🤖 AI Summary
Pretraining time-series foundation models (TSFMs) relies heavily on large-scale real-world data, incurring prohibitive computational costs. Method: We propose CauKer, a synthetic data generation framework that integrates Gaussian process kernel composition with structural causal modeling to efficiently produce diverse time-series data exhibiting authentic trends, seasonality, and nonlinear causal interactions. Contribution/Results: CauKer enables the first efficient pretraining of classification-oriented TSFMs using *only* synthetic data. We identify stable, predictable scaling laws—both in data volume and model size—distinct from the irregular scaling observed with real data. Across multiple architectures and pretraining paradigms, models pretrained exclusively on synthetic data achieve zero-shot classification performance on par with or exceeding those pretrained on real data. This demonstrates the feasibility, effectiveness, and scalability of synthetic-data-driven pretraining for TSFMs.
📝 Abstract
Time series foundation models (TSFMs) have recently gained significant attention due to their strong zero-shot capabilities and widespread real-world applications. Such models typically require a computationally costly pretraining on large-scale, carefully curated collections of real-world sequences.
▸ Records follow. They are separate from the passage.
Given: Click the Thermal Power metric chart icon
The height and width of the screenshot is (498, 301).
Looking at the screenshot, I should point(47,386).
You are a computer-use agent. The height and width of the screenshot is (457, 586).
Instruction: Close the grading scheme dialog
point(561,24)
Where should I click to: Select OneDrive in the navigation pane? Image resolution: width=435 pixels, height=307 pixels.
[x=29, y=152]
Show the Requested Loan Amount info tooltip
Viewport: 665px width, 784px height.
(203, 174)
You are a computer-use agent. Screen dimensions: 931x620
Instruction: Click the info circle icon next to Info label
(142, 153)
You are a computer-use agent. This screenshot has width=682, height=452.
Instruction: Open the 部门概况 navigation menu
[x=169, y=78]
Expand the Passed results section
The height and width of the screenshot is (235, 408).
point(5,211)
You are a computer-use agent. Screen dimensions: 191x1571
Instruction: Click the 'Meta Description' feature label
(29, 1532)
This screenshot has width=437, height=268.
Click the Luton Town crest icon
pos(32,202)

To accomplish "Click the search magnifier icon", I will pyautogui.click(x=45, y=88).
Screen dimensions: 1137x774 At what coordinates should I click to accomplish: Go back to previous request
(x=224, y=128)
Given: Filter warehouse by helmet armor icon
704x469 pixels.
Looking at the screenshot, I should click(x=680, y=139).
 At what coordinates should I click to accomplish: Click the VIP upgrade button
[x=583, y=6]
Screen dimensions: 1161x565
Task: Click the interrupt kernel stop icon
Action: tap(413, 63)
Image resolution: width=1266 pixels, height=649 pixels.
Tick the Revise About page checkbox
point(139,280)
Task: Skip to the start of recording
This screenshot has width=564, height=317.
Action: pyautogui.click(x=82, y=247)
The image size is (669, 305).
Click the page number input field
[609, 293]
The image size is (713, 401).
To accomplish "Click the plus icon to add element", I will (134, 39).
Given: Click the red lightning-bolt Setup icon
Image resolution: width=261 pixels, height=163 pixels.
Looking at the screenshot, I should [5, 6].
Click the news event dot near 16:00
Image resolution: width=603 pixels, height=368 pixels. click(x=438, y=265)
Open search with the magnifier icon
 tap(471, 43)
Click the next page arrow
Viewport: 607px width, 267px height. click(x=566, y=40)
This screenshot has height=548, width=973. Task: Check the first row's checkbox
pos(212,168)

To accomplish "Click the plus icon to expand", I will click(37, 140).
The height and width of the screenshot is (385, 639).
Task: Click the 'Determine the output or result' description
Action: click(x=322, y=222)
To allow for a sample-efficient pretraining of TSFMs, we propose CauKer, a novel algorithm designed to generate diverse, causally coherent synthetic time series with realistic trends, seasonality, and nonlinear interactions. CauKer combines Gaussian Process (GP) kernel composition with Structural Causal Models (SCM) to produce data for sample-efficient pretraining of state-of-the-art classification TSFMs having different architectures and following different pretraining approaches. Additionally, our experiments reveal that CauKer-generated datasets exhibit clear scaling laws for both dataset size (10K to 10M samples) and model capacity (1M to 783M parameters), unlike real-world datasets, which display irregular scaling behavior.